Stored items
* * * * * * *
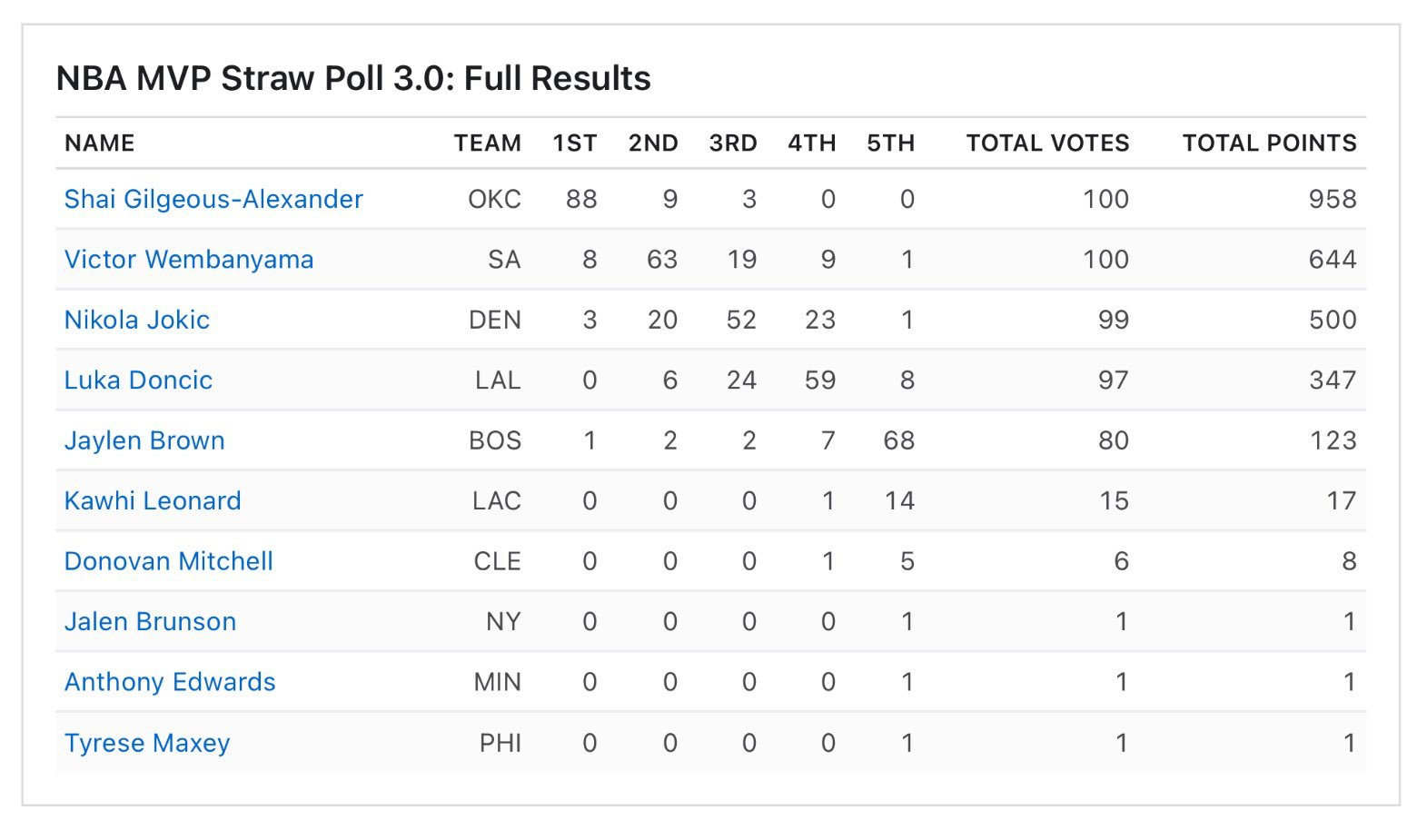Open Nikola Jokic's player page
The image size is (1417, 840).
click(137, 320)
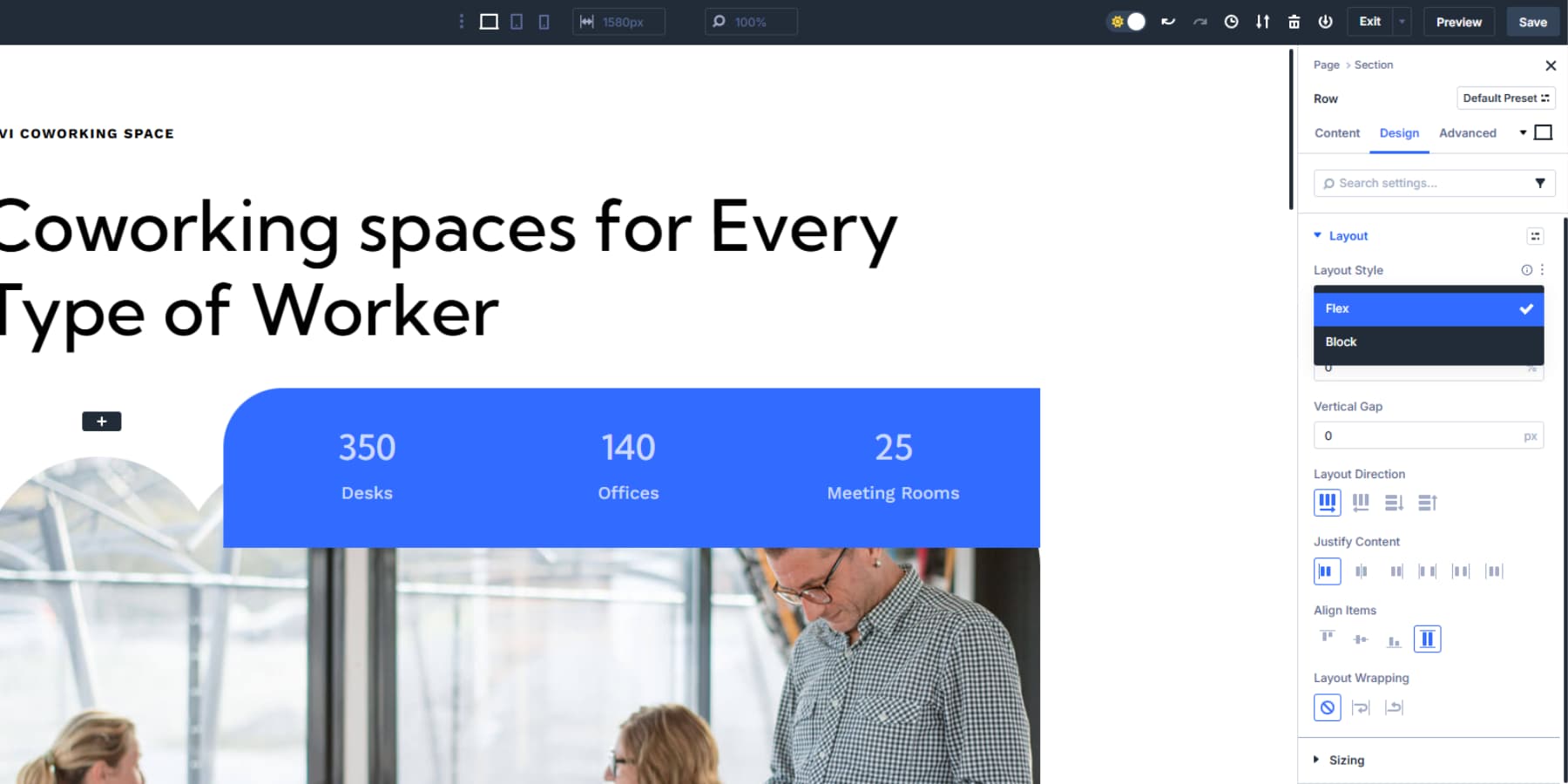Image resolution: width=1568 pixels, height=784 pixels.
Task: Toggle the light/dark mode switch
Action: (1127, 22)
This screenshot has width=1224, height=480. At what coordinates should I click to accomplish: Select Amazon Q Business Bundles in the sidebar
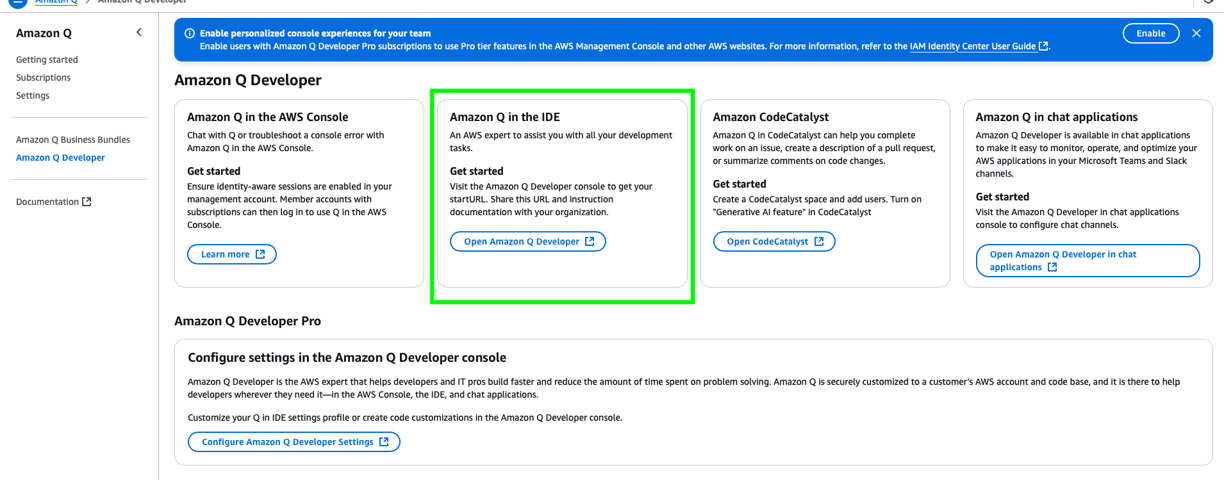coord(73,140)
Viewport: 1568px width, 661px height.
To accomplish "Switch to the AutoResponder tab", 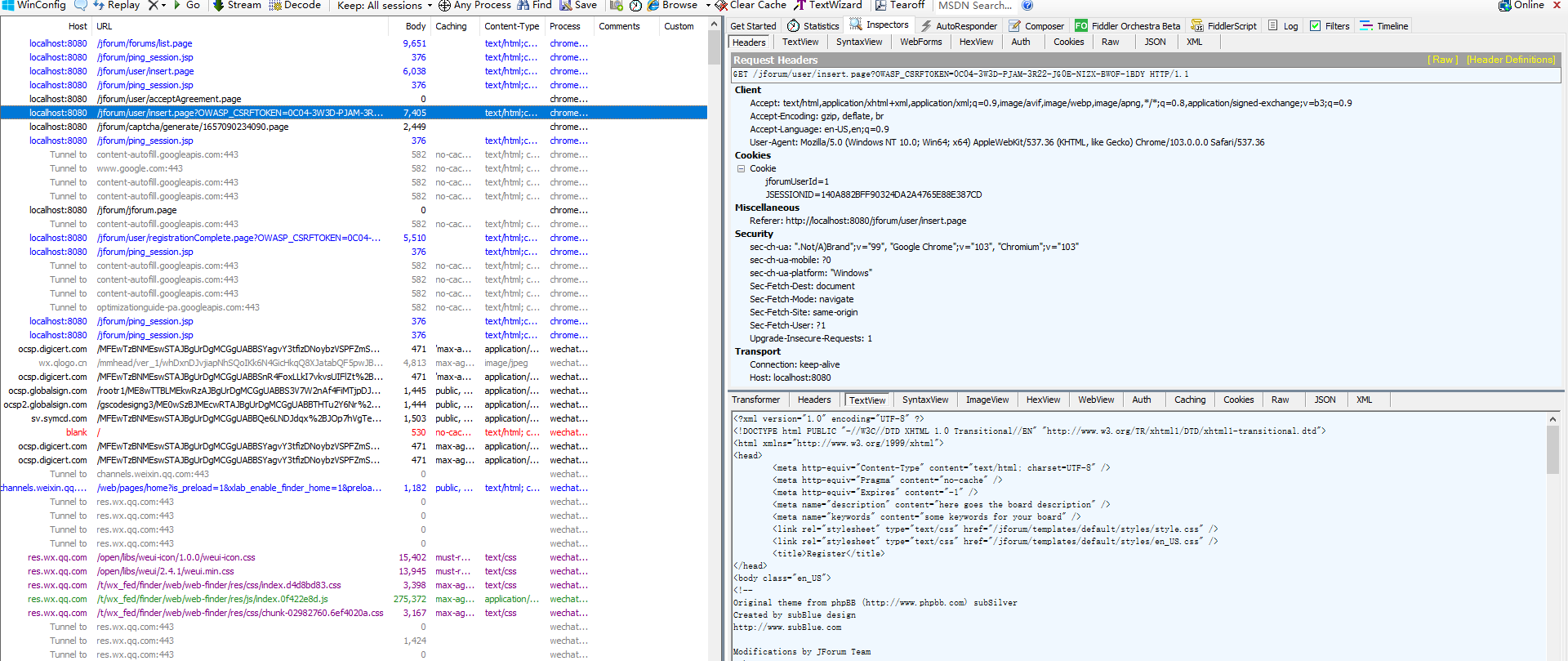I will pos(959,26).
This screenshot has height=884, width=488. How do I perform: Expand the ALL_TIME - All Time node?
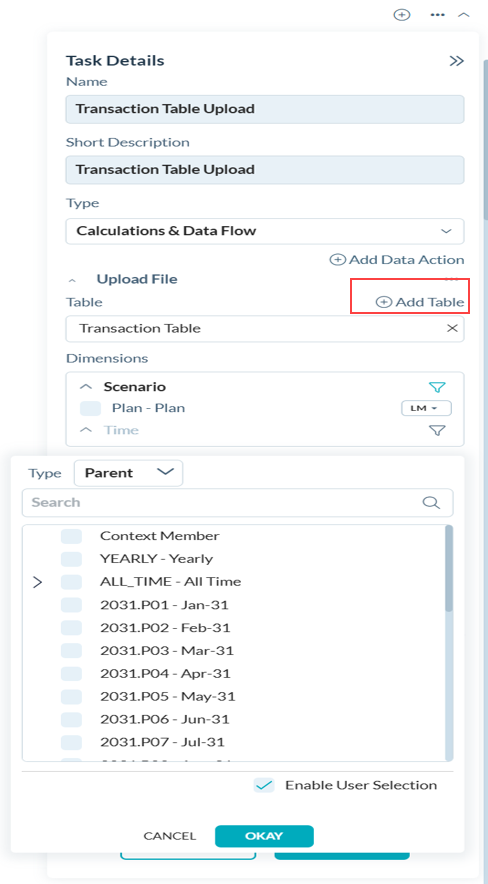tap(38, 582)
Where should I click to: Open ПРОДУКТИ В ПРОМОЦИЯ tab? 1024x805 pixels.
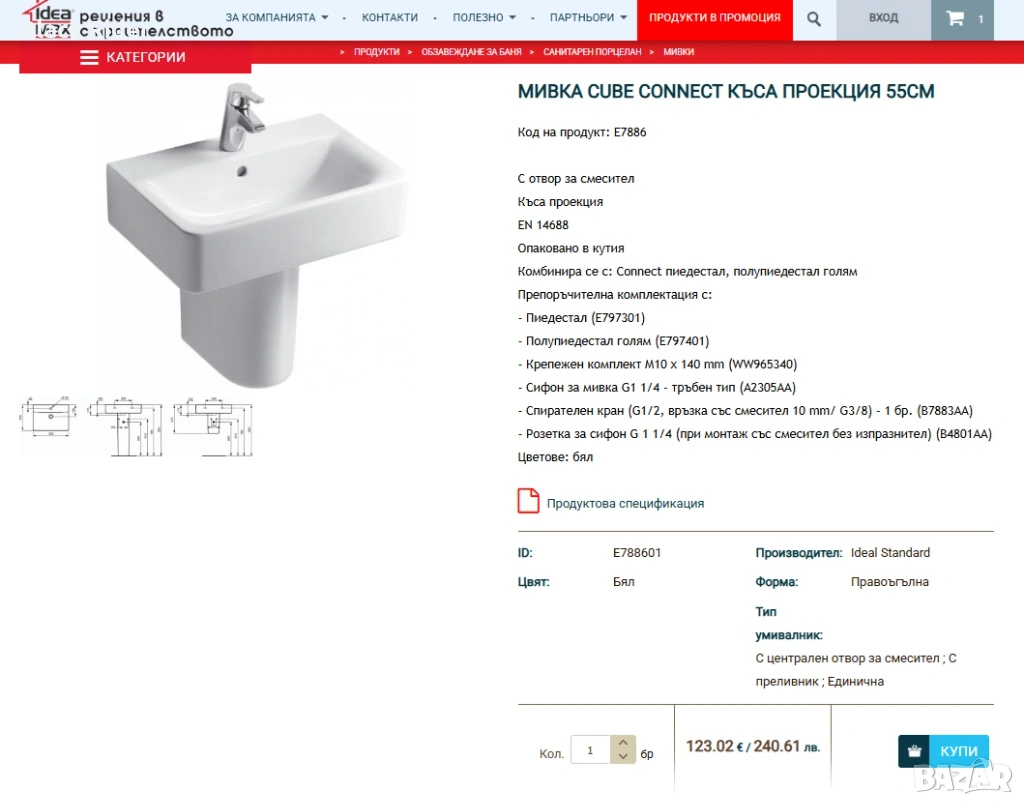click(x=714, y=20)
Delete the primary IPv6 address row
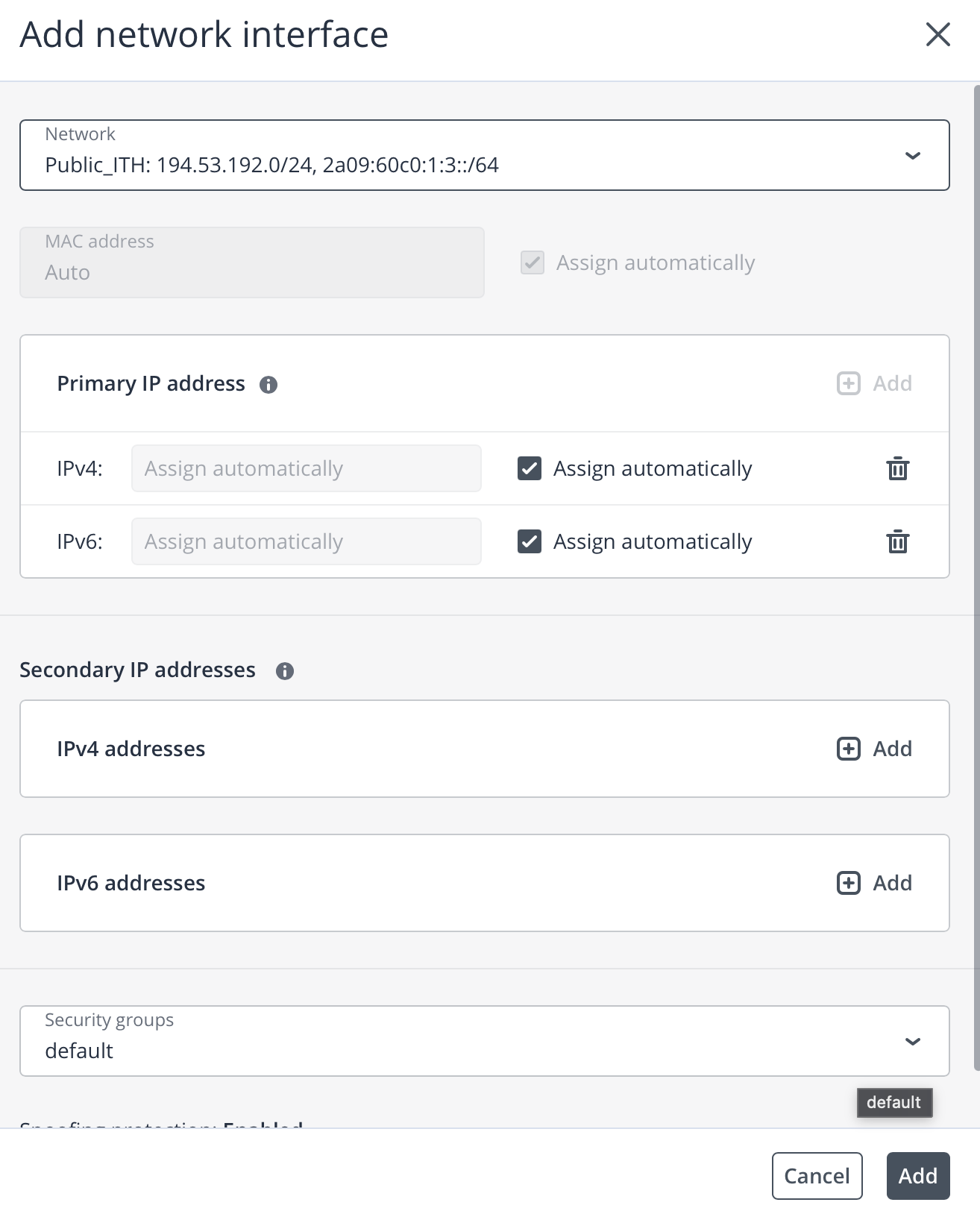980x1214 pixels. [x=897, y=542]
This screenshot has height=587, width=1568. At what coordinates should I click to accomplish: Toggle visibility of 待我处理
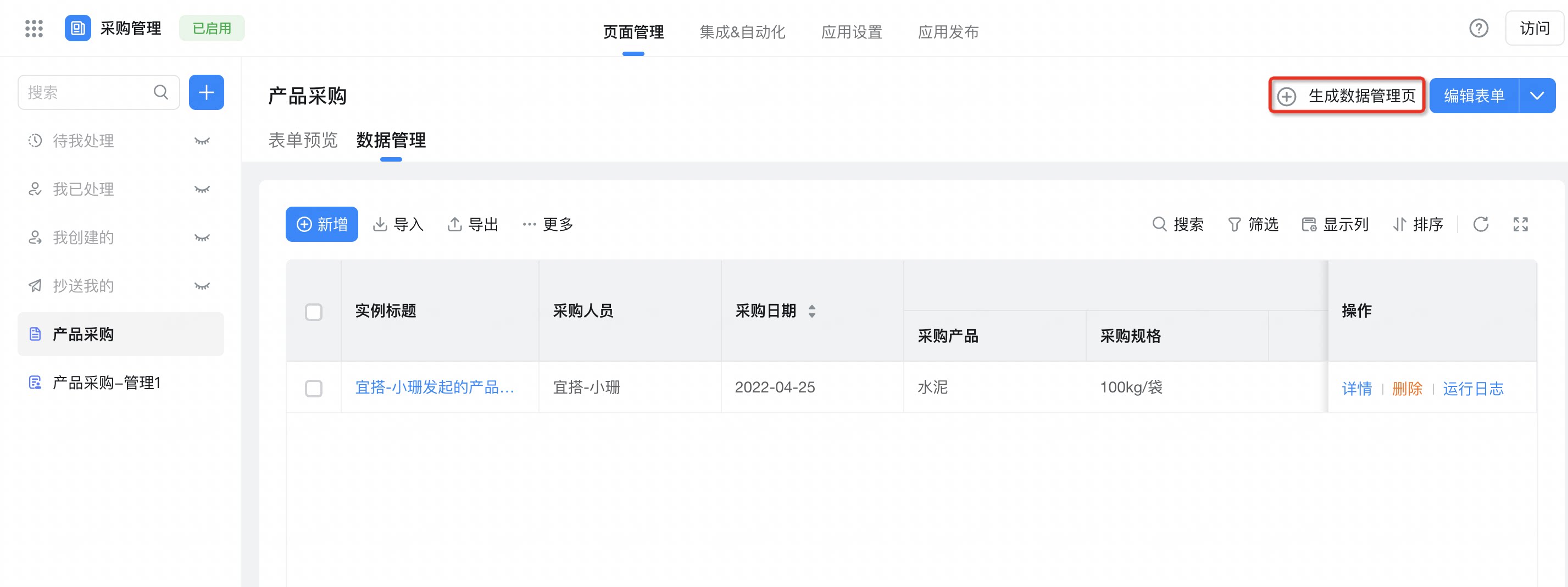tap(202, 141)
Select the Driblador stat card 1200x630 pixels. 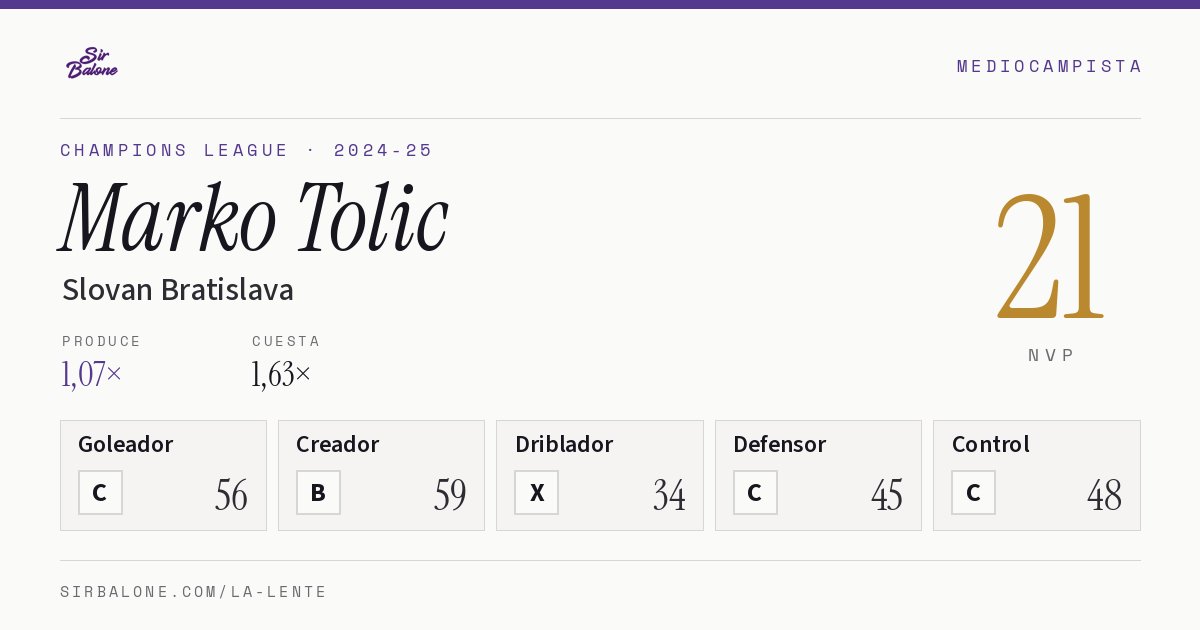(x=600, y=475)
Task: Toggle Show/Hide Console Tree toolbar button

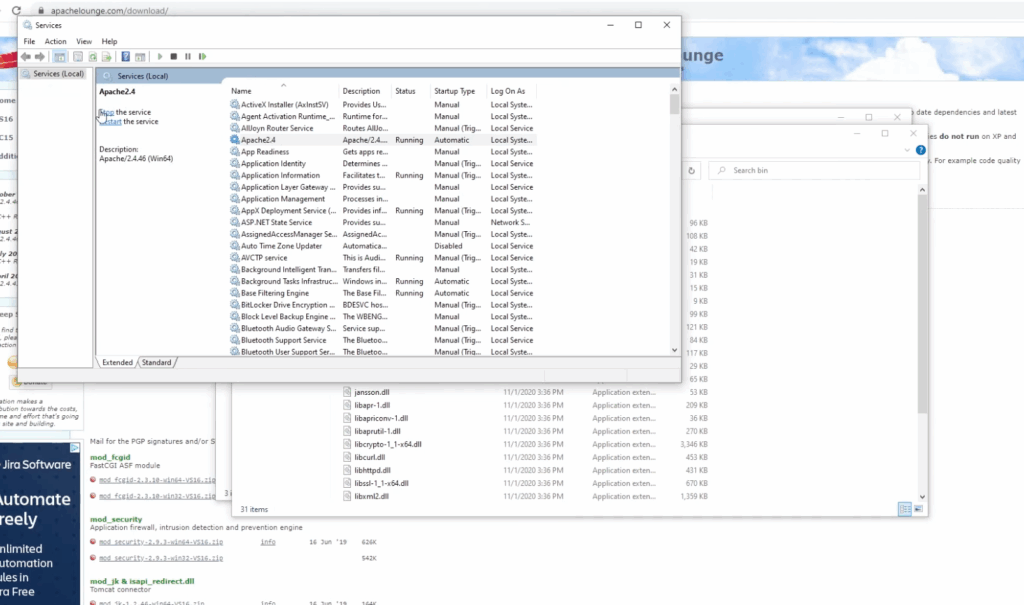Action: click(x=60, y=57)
* * * * * * *
Exercise goal
Begin at the line containing "Task: Toggle Show/Hide" and extract every line through the end of the records, inclusive, exactly and only; omit pictures.

Expected answer
Task: Toggle Show/Hide Console Tree toolbar button

Action: click(x=60, y=57)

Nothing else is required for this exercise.